Author`s name Timothy Bancroft-Hinchey

The first water war

If petroleum is the resource of today, one which fuels wars as the energy lobby covets the possessions of others, slaughtering hundreds of thousands of innocent people as their lands are plundered, as we saw in Iraq and Libya, then the resource of tomorrow, fuelling its wars, is water.

Water, the basic necessity for life, has occupied center stage of humankind's existence ever since we were able to express our needs and our collective psyche through drawings and engravings. Burial stones placed upon the chest of the deceased depicted a zigzag pattern (representing water, the bringer and source of life) or else the owl, the night-God, whose feathers also represented water.

This was in paleolithic times when the Moon was the Mother-Goddess (feminine in most languages), when the color of death was white (the owl) and when many societies were matriarchal, the time before the worship of the Sun (masculine) gave rise to patriarchal societies and black supplanted white as the symbol of death. This was also a time when water was plentiful, a time when wars between tribes were often driven by the instinctive need to strengthen the species through ethnic and genetic diversity... the wars were about women, the Rape of the Sabine Women being just one of many stories.

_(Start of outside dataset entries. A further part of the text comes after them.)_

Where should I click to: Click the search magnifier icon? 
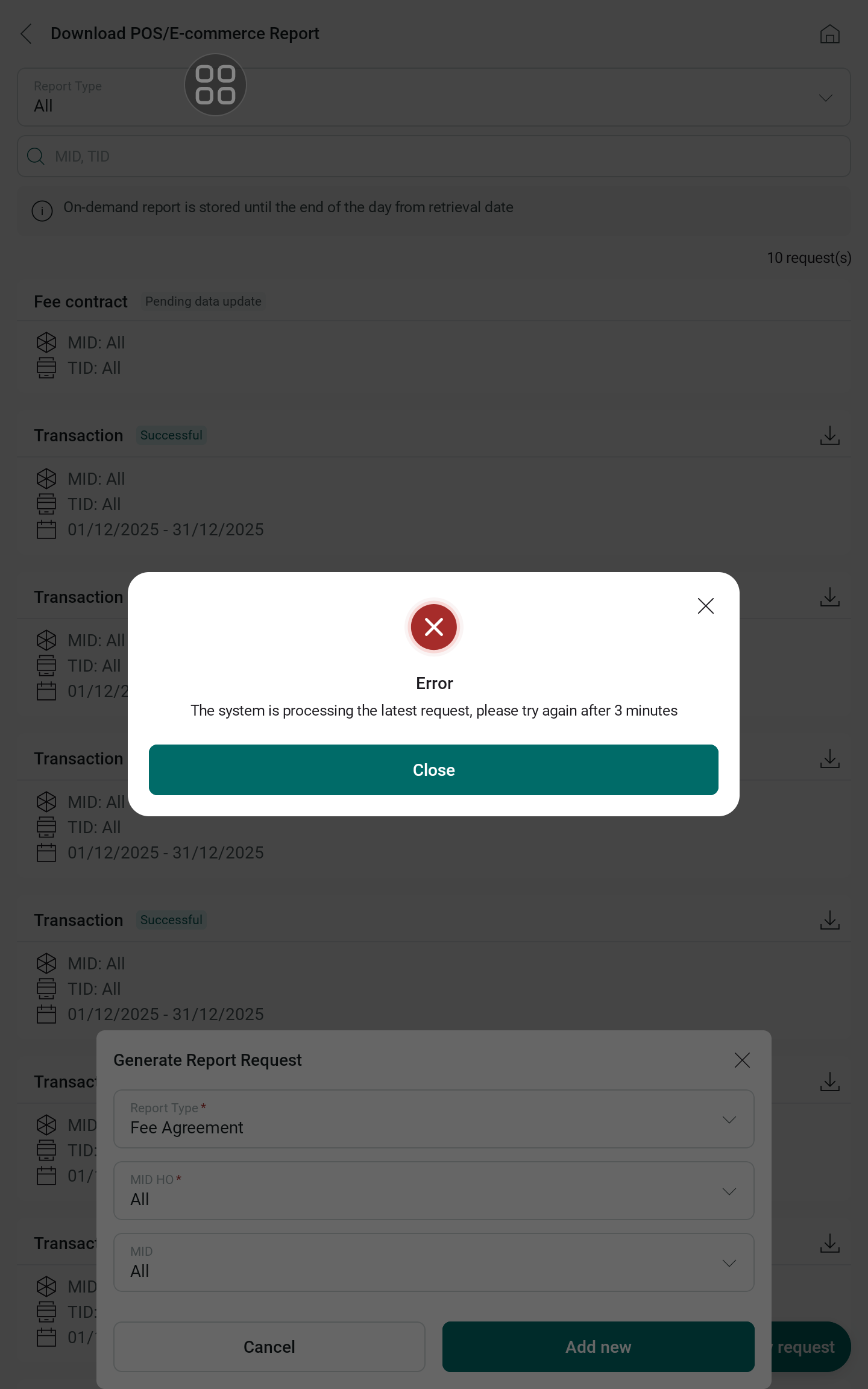tap(36, 157)
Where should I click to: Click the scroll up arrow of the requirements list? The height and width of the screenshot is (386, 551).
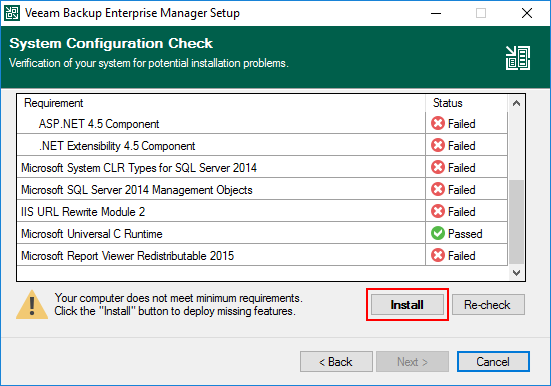click(x=516, y=103)
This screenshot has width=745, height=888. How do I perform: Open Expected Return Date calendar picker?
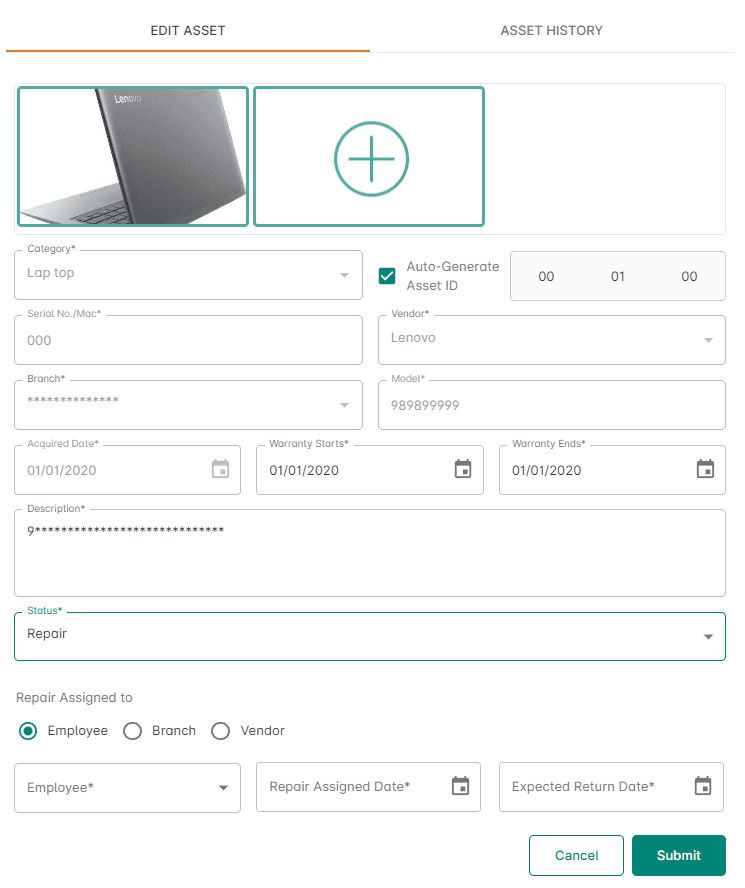pyautogui.click(x=703, y=786)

This was a time before the growth of the first cities, whose main streets and avenues were in turn based upon ancient waterways and in some cases bearing the same name as streams and rivers (London's River Fleet gave way to Fleet Street; the Strand was named after the stream on which it stands).

Where are these waterways today? They have dried up. It comes as no surprise, therefore, that on World Water Day (March 22), it was revealed that one third of people live in a country with moderate to high water stress, according to UN Secretary-General Ban Ki-Moon, who went on to state that this figure could be 50% of the world's population by 2050.

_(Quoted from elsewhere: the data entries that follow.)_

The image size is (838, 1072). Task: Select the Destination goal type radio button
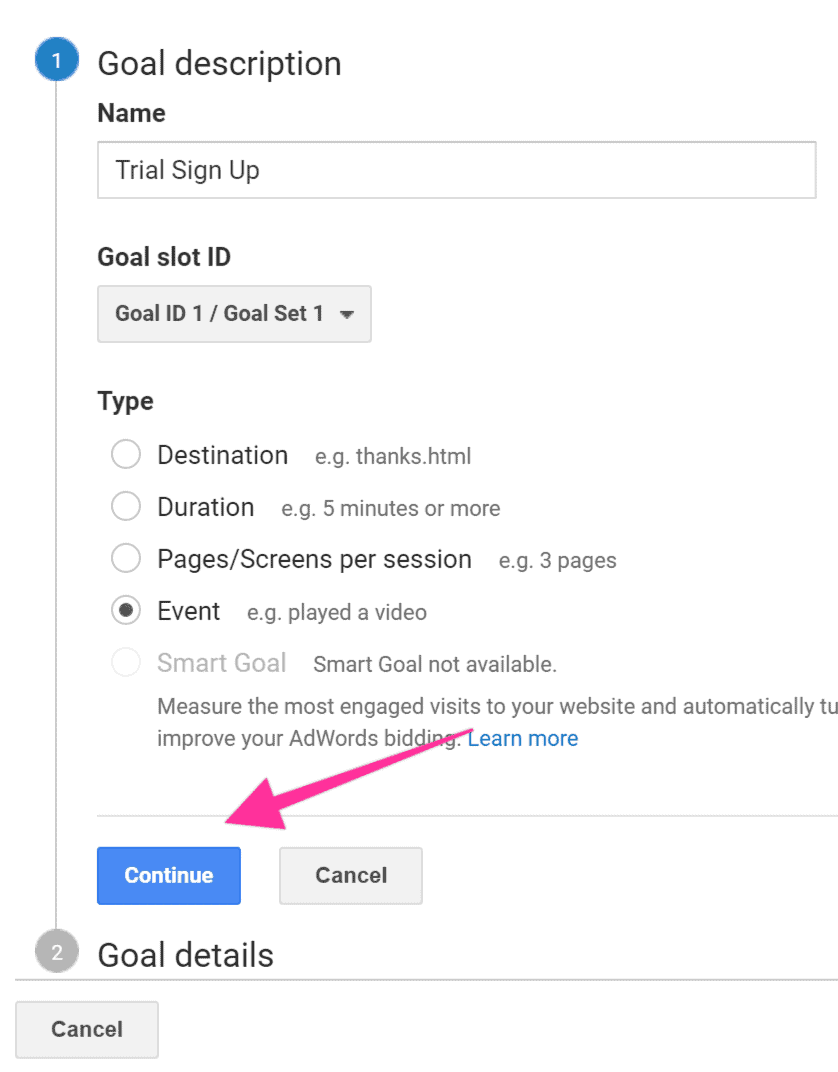click(x=126, y=454)
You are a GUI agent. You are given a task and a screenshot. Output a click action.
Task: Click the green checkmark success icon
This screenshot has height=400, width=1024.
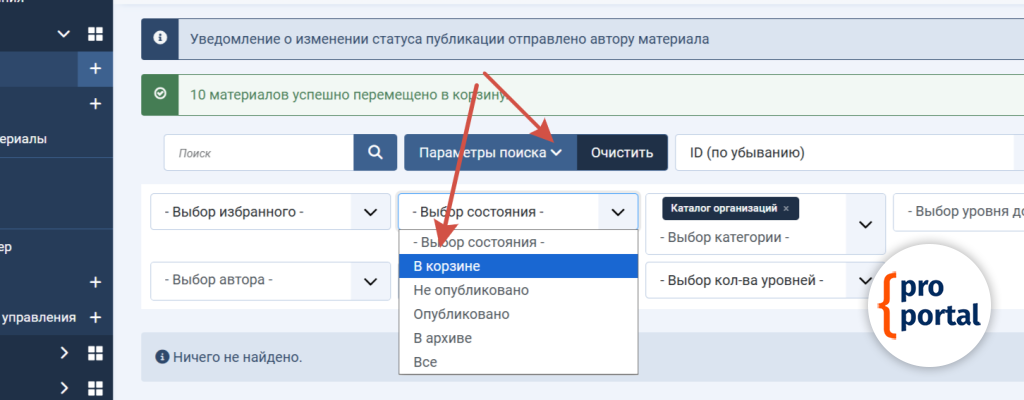coord(159,95)

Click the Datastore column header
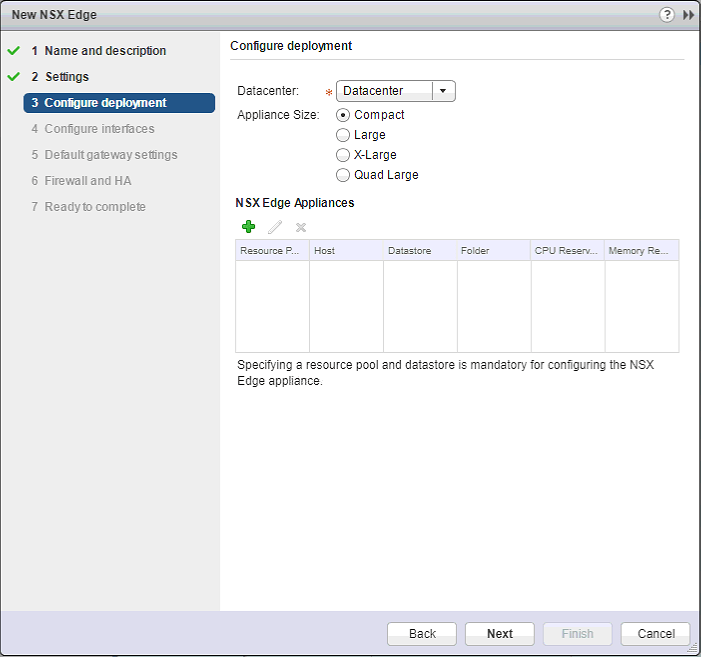coord(420,250)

Demand for water is currently 40% higher than supply. Two point five billion people live without basic sanitation, needs are growing and resources are dwindling. 11% of the global population, or 783 million people, do not have access to an improved source of drinking water. Up to 2,000 children die every single day from causes linked to unsafe water, to insufficient hygiene or sanitation.

90% of the world's population lives in countries which must share water resources with neighboring countries. The key word is water cooperation but looking at today's world, does anyone seriously believe humankind is capable of sharing a basic resource? Or is it far more likely that water resources will be the next area hijacked by the energy lobby and the source of more wars?

Is this is what our species has become?